> _Directions_: All of the records below should be retyped exactly, with no pictures included.

Items from a dataset:

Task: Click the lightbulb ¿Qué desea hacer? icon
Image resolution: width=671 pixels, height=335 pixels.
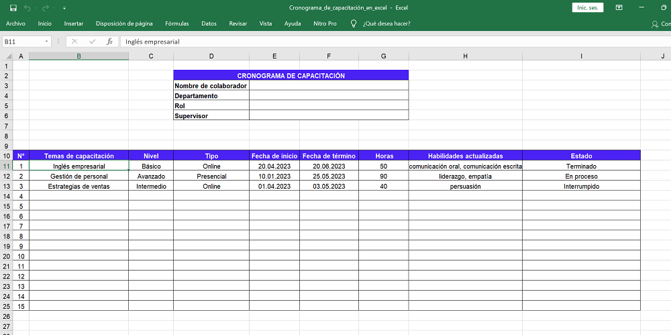Action: point(354,23)
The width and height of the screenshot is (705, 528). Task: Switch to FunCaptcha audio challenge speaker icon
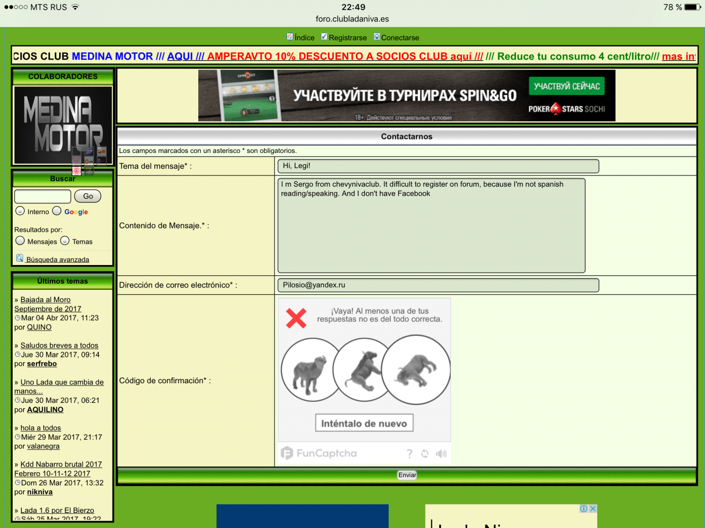[x=441, y=454]
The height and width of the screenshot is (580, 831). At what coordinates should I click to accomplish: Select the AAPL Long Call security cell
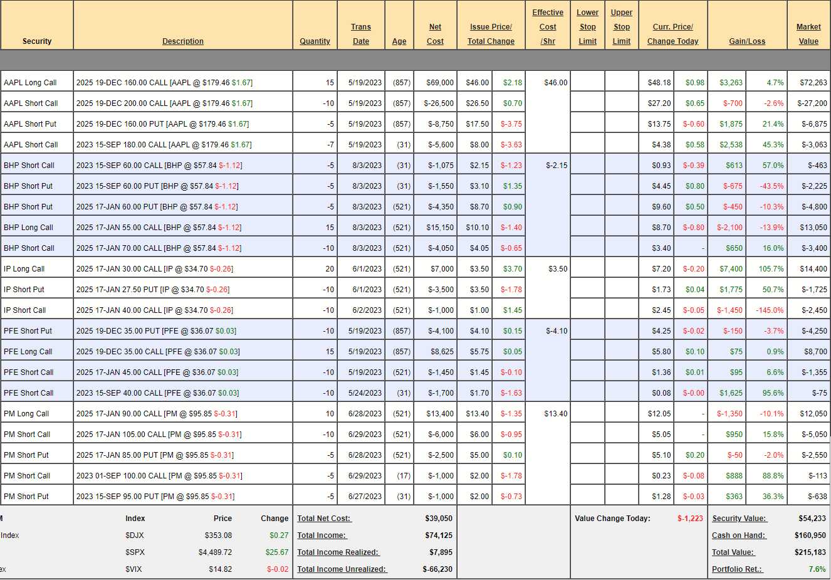click(30, 83)
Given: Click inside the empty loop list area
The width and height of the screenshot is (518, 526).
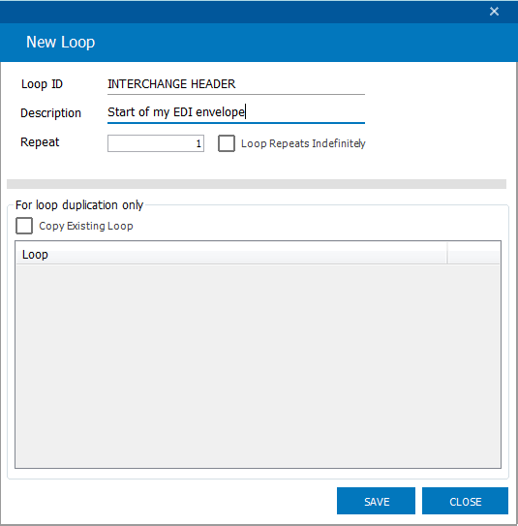Looking at the screenshot, I should click(x=258, y=365).
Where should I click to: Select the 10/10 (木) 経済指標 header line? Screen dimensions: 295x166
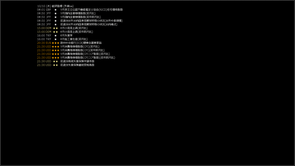55,6
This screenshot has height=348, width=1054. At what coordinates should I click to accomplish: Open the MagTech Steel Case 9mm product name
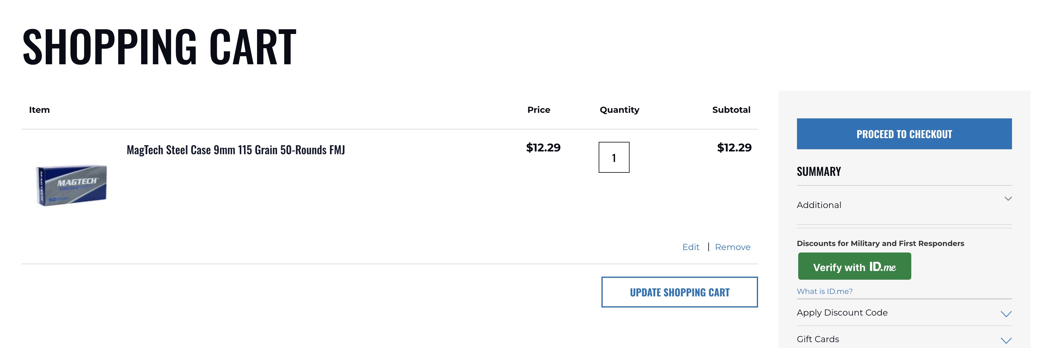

> _Solution to the problem_:
Task: Click the lightbulb ¿Qué desea hacer? icon
Image resolution: width=671 pixels, height=335 pixels.
Action: point(354,23)
The width and height of the screenshot is (705, 528). Task: Switch to FunCaptcha audio challenge speaker icon
[x=441, y=454]
The height and width of the screenshot is (580, 831). At what coordinates should I click to accomplish: Select the AAPL Long Call security cell
click(30, 83)
Given: Click inside the empty loop list area
The width and height of the screenshot is (518, 526).
Looking at the screenshot, I should click(x=258, y=365).
Where should I click to: Select the 10/10 (木) 経済指標 header line? Screen dimensions: 295x166
55,6
This screenshot has height=348, width=1054. At what coordinates should I click to accomplish: Open the MagTech Steel Case 9mm product name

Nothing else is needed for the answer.